Achievements and titles
- Personal bests: high jump: 1.50 (1952); long jump: 5.34 (1952);

= Tamara Metal =

Israeli athlete (1933–2022)

Tamara Metal (-Shumacher; also "Matal"; תמר מיטל-שומכר; 26 December 1933 – 15 July 2022) was an Israeli former Olympic high jumper and long jumper, and former captain of the Israel women's national basketball team.

==Early and personal life==
Metal was born in Poland to a Jewish family who immigrated to Mandatory Palestine in 1935, when she was two years old. She married "Shumi" Shumacher, who organized the third through seventh Maccabiah Games.

==Sports career==
Her personal bests were 1.50 in the high jump, and 5.34 in the long jump (both in 1952).

In 1950, Metal was captain of the Israel women's national basketball team, and also competed in the high jump and the long jump.
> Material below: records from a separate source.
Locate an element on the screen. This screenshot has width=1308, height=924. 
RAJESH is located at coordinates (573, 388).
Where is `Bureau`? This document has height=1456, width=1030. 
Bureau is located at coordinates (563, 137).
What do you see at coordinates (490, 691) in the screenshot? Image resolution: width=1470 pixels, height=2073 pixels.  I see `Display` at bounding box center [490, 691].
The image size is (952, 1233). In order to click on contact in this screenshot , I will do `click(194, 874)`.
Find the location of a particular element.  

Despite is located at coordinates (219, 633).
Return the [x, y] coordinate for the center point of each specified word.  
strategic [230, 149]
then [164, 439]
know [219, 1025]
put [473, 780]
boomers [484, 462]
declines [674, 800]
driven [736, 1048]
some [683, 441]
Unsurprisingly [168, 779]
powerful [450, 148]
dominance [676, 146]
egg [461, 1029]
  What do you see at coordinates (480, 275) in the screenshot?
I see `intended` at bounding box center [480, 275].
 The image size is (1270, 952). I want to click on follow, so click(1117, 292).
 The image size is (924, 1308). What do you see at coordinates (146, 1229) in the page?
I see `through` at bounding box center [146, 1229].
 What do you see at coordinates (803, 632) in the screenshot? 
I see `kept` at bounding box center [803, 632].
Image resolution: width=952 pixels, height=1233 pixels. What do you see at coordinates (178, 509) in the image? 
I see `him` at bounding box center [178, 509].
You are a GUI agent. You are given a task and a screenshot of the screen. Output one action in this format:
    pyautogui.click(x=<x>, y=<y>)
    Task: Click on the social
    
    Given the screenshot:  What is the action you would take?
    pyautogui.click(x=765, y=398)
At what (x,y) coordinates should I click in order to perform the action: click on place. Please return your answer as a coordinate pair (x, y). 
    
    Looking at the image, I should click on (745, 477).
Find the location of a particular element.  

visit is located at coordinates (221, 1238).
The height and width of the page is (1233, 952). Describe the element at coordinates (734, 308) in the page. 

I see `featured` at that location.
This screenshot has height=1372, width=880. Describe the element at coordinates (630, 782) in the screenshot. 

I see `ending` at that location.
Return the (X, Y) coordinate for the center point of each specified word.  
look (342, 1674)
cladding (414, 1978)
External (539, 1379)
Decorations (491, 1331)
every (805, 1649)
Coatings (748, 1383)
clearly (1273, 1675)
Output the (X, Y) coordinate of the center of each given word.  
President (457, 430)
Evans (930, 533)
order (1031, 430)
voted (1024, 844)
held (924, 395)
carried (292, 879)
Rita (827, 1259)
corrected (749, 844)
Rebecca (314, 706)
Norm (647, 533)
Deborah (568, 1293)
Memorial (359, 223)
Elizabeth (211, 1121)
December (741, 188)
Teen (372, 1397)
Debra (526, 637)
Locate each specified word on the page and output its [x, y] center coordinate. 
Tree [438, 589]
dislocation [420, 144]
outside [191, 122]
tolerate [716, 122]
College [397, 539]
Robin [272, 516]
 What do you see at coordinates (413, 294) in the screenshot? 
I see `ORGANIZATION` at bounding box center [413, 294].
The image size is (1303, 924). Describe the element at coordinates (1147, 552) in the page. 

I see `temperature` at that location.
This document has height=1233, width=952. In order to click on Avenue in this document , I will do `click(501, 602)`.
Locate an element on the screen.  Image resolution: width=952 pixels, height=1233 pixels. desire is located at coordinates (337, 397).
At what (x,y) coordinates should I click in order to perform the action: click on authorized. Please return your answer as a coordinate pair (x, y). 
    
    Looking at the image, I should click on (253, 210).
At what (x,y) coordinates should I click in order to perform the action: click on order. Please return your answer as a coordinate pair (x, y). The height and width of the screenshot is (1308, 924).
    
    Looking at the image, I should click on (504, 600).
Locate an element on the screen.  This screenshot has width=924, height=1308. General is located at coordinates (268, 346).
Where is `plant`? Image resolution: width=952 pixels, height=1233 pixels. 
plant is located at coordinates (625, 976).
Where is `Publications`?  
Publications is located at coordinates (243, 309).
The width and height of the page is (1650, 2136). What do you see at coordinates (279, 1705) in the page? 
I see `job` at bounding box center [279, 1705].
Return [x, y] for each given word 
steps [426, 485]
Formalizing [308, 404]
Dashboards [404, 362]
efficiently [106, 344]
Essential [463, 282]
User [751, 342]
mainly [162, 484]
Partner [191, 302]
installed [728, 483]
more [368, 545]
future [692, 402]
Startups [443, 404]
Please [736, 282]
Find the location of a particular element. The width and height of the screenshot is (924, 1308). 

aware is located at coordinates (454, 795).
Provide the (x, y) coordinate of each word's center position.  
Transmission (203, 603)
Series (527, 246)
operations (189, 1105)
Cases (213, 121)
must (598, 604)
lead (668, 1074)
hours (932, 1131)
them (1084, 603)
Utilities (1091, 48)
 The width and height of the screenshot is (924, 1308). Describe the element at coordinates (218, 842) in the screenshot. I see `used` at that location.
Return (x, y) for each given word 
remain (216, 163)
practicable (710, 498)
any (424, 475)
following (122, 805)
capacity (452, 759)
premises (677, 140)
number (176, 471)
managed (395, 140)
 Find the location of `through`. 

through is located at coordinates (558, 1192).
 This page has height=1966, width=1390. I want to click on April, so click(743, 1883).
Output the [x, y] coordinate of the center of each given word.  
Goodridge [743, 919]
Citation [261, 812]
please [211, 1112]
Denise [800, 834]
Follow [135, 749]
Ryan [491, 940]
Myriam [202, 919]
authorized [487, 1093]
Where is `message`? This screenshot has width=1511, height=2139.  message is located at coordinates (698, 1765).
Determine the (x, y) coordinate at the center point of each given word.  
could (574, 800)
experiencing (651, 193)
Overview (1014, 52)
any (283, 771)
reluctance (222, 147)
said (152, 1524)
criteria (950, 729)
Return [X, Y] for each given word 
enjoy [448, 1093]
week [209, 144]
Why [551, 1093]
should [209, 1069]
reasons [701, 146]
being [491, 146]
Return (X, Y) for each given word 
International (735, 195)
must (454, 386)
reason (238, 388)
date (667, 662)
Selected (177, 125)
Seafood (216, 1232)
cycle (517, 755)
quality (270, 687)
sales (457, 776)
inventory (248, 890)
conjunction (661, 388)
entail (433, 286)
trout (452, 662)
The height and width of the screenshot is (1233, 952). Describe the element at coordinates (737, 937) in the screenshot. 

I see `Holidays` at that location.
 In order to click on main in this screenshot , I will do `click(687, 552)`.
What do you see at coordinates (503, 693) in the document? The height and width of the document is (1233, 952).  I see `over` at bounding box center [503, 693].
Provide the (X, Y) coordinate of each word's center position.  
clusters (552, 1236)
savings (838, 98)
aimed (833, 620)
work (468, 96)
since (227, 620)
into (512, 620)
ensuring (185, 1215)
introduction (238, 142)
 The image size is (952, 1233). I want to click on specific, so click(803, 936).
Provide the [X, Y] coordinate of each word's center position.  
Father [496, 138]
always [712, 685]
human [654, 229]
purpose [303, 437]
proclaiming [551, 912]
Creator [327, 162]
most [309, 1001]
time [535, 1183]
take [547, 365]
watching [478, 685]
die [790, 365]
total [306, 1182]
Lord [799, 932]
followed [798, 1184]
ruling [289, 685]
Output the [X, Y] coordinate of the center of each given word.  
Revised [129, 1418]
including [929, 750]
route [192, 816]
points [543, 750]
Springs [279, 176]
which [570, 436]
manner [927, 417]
Metal competed for Israel at the 1952 Summer Olympics in Helsinki at the age of	18. She was Israel's flag-bearer at the Games, and captained Israel's track and field team. In the Women's High Jump she came in 17th with a height of 1.40, and in the Women's Long Jump she came in 29th with a distance of 5.16.

She was chosen as torch bearer at the 1973 Maccabiah Games, but Metal recited the Vow of the Maccabiah Games instead because she was pregnant. In 1976, she was chosen by the International Olympic Committee to travel to Greece and participate in the lighting of the Olympic Torch which would be carried to Montreal, for the Olympic Games. After she stopped competing herself, she coached women's basketball.